# How to complete this task
The line containing "Expand the English" marks the start; return it and every line after it in the listing below, exactly, through the last.

------------------------------------

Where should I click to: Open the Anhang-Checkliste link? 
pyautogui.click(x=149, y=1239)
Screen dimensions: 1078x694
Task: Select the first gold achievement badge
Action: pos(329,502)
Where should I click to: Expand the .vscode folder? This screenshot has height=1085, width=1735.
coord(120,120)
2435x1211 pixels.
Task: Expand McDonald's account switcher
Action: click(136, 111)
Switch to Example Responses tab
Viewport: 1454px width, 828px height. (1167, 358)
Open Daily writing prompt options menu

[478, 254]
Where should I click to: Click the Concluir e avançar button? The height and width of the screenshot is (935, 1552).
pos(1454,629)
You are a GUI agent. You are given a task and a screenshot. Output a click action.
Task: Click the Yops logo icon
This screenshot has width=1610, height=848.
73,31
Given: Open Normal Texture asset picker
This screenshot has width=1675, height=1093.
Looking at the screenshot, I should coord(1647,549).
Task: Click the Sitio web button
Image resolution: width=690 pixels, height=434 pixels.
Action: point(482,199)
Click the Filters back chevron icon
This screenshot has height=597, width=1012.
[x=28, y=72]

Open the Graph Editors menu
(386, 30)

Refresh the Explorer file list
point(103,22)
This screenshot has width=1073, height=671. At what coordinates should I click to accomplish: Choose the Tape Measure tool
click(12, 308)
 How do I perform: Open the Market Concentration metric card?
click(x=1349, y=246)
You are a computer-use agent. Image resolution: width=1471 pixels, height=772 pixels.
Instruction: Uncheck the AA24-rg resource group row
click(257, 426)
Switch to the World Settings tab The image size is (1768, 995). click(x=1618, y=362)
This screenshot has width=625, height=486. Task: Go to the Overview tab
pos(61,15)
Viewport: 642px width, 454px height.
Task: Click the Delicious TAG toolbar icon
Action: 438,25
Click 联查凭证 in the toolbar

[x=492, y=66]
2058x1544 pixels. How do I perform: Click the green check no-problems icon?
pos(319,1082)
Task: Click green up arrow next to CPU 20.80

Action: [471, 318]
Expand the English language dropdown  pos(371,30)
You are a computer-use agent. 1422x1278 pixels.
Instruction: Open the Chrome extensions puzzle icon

------------------------------------

# Solution for this problem
Expand the English language dropdown  pos(371,30)
You are a computer-use agent. 1422x1278 pixels.
Instruction: Open the Chrome extensions puzzle icon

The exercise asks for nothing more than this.